В. Кавторин
Жизнь в пространстве самопознания
Борис Голлер. Возвращение в Михайловское. Роман. Книга Первая.
СПб., 2007 г.
Скажите, дорогой читатель, давно ли вам рекомендовали прочесть книгу только потому, что она хорошо написана? Мне так давно. Уже и не упомнить когда… Вспоминаются, как из другой жизни, горящие чьи-то глаза: «Читал? Нет?.. Ну! Это так написано, что обязательно, обязательно…» Нынче так книги не рекомендуют.
Такое впечатление, что нынешнему читателю почти уже все равно, как написана книга. Впечатление, надеюсь, ложное, ибо я собираюсь рекомендовать книгу, которая мне тем и интересна, как написана. К тому же эта книга – исторический роман. О Пушкине. А новый роман о Пушкине современный читатель, похоже, если и откроет, то с этаким вялым полуинтересом…
Но что же может «расколдовать» автор, выбирающий героем своим Пушкина, а сюжетом – ссылку его в Михайловское? На что, на какой наш интерес он рассчитывает? Все основные эпизоды его романа известны нам наперед: ссора с родителями, визиты Пущина и Дельвига, любовь к А. П. Керн…

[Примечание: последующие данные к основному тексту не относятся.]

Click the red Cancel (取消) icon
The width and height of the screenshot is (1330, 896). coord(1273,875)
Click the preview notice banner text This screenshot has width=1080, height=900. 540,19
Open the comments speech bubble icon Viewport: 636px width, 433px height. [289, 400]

Видимо, чувствуя эти сомнения, эту вялость нашего начального интереса, Голлер первой же фразой спешит сбить нас с ожидаемого, с нашей школьной, в энциклопедиях и учебниках вычитанной «подлинности»: «Мне вот уже столько лет мнится одна сцена. Возвращение блудного сына в имение родителей – девятнадцатый век, первая четверть… Он что-то там натворил, этот сын – на юге, где он был и умудрился не потрафить властям. И теперь возвращается в неудаче под родительский кров. Его ждут – и, как положено родителям, ведут счет его грехам – и винят друг друга в том, что случилось».
Итак, не ссылка великого поэта, а возвращение «что-то там натворившего» сына. Не конфликт с деспотической властью, а постоянно происходящая на земле сшибка двух поколений, двух миров, двух моделей мира – устоявшейся и нарождающейся. Вечный источник родительских несчастий…

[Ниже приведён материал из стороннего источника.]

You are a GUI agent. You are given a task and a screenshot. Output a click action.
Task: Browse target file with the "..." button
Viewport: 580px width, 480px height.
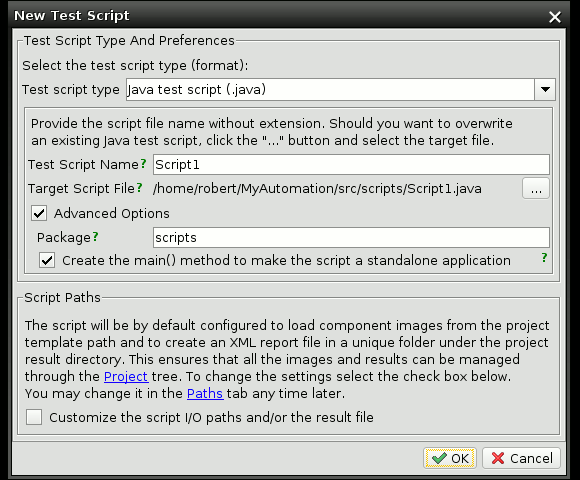tap(536, 189)
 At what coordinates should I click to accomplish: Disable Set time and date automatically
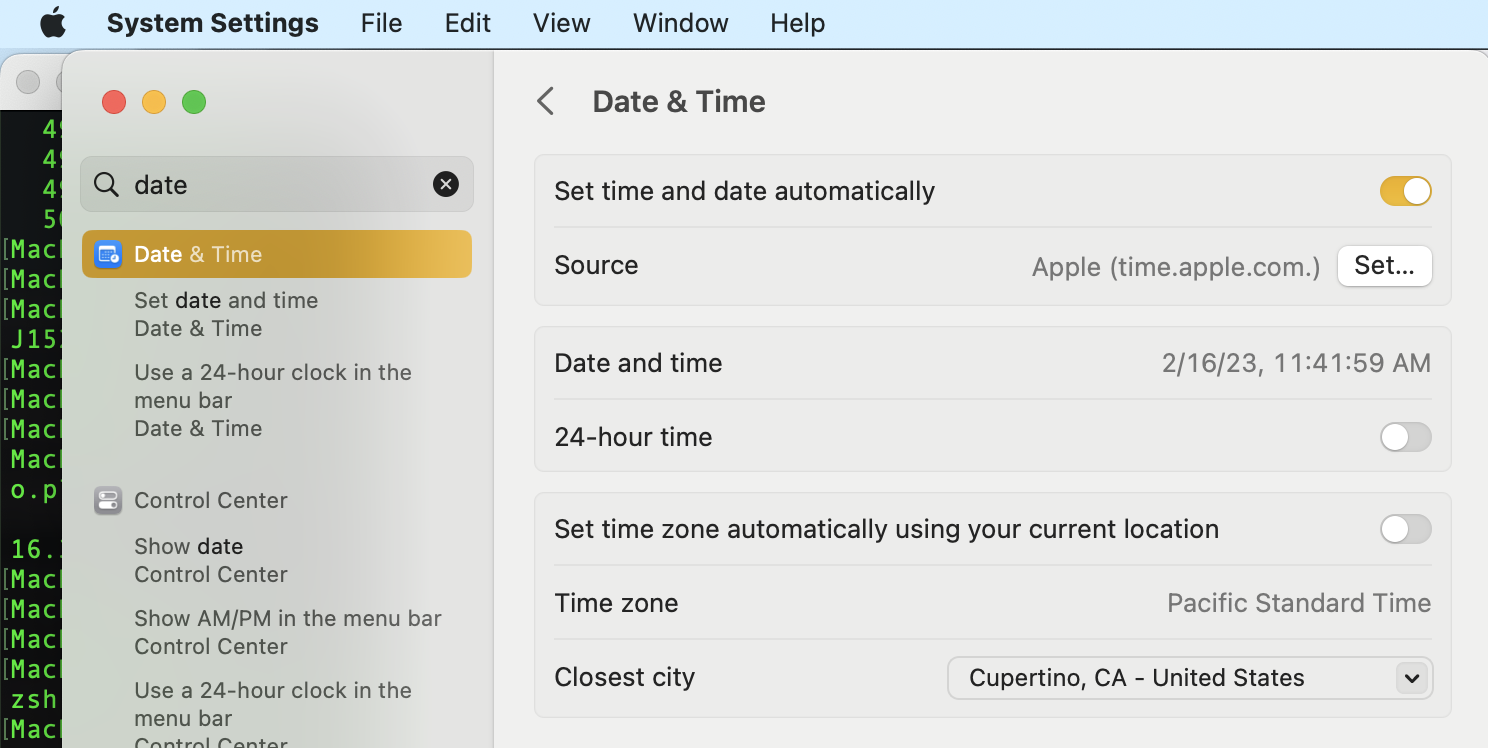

История в этом историческом романе сразу же оказывается не то что не экзотична, но интимно близка нам. И не только потому, что конфликт молодого человека с обыденностью, с устоявшимся – тема на все времена. Но и потому еще, что в помещичьей усадьбе начала XIX века автор – как у себя дома. Ее быт и нравы им не описываются – они сам воздух, которым дышит герой. «Он мылся, а няня поливала его водой. Сперва из ковша, потом из круглой большой шайки. И он подставлялся весь этой воде – один бок, другой, перед, зад… Няни он не стеснялся – она его вырастила. Да и вообще… не принято было…»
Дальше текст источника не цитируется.